**SOURCE DOCUMENT:**
— Begin —

And I know your pain.

I have written several articles on my blog about agile and ux -
uidesignguide.com.

I think you have to look at this at a different approach.I've worked in the same
situation and even situations where waterfall method is primarily used.
Ultimately, you have to have people that can multi-task and are empowered to
attend the meetings as YOU as a UX team need them and decline those that are not
required for the UX to attend,

Are your scrums running too long?
a scrum should be no more than 15 minutes a day. Even with 3 people and 1 person
attending 4 - 5 design meetings. That's not too bad to manage time wise. [ I've
worked on 4 upwards of 6 projects at once doing UX solo for many years.]

What this means is you need to adapt your practices as a UX professional. Use
rapid prototyping [ wire frames, paper, ] to rapidly illustrate designs,
interactions, and workflows. Use interactive PDF's or quick prototyping tools,
axure, balsamiq, flex builder, etc... You can accomplish quite a lot this way,
before a sprint or iteration even begins. Also you don't feel put out if
something is prioritized lower or thrown out entirely. You can start lift some
of the team burden.

You could also take a look and, I talk about this at my web site, At having your
team control different stages of the cycle on different projects. For example 1
team member works in the future [ 2 weeks ahead of core development] and works
on rough drafts, paper designs, light wire frames for upcoming stories.

Another team member can work on quality assurance or the "future" of the
product, after design / coding / ux have come together to produce a "done" state
product.

And another can live in the present - taking the day to day activities scrums,
etc, and relaying them to the team, working on the implementation of the design
across the various projects and setting up meetings to inform other UX team
members what should be done, or what needs to be accomplished and start setting
timelines within your functional group.

A lot of this will depend on the makeup of your team, but it can be done and
there are going to be stressful times, but that is true with any work.

So how can you go about doing this.

1. In your next retrospective take a look at your existing successes, and
problems for the UX team and truly get into what is causing them.

Is it the process, lack of resources, lack of time, lack of product owner
support, flaky stories,

2. Next take a look at how these is helping / hurting the team.
In some cases scrums may be lasting 40 minutes, when breakout meetings should be
held. I know I don't necessarily hang around for database / data structuring
meetings.

3. Take a look at and determine are you finishing your sprints/iterations? If so
at what cost to the teams? Do things feel rushed? Are you completing a "done"
state a the very end of your cycle so rushed to move to next?

Is your teams design time factored in if you are using task planning? Are you
forced to do a process to satisfy a group? If you are then there is a big issue.

4. Does it seem like stories are not freezing or being time boxed correctly? Are
you preparing a little bit ahead and reading stories that are upcoming? Are you
preparing too much ahead and having to toss stuff. - This can really help to
identify problems from a technical / design hurdle up front, but just enough and
that is what you need to figure out.

— End —

**YOUR OBJECTIVE:**
Decide whether each statement agrees with the post on agile and UX above, answering yes or no and quoting the words of the post that settle it.
1. A scrum should take no more than 15 minutes a day.
2. One team member should work a month ahead of core development.
3. The writer always stays for database and data structuring meetings.
The material plays no part in this.

**SUPPLIED INFORMATION:**
— Begin —

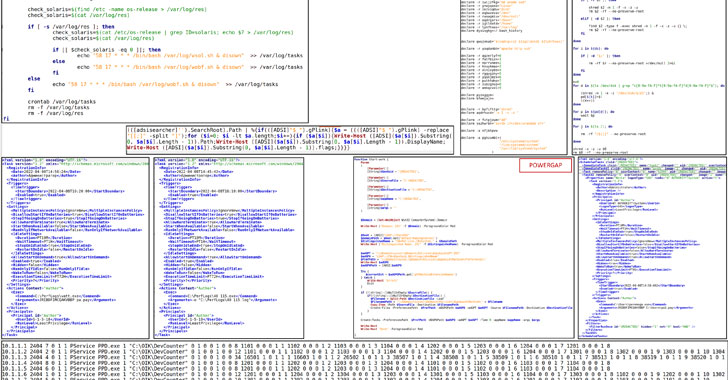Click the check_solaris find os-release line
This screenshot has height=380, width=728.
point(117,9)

— End —
— Begin —

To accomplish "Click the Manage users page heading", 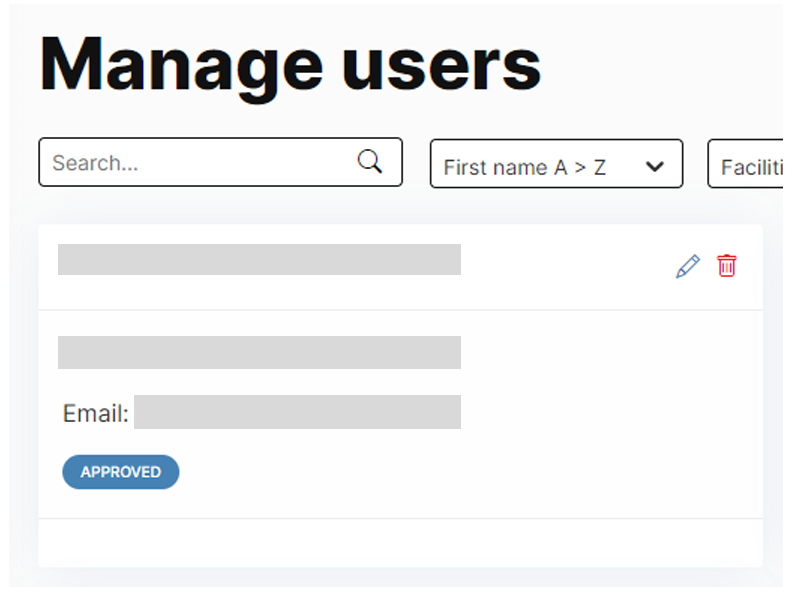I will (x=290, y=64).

— End —
— Begin —

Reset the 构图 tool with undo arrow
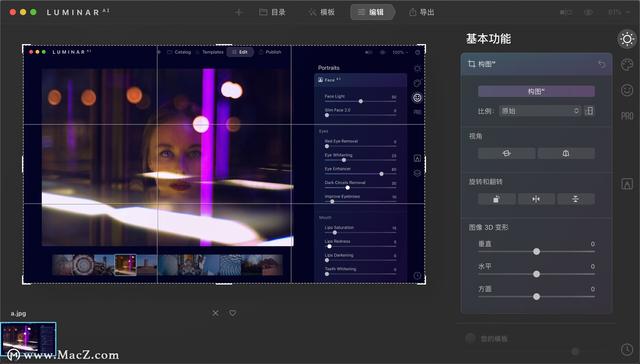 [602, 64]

— End —

**FULL SOLUTION:**
1. Yes: "a scrum should be no more than 15 minutes a day."
2. No: "2 weeks ahead of core development"
3. No: "I know I don't necessarily hang around for database / data structuring meetings."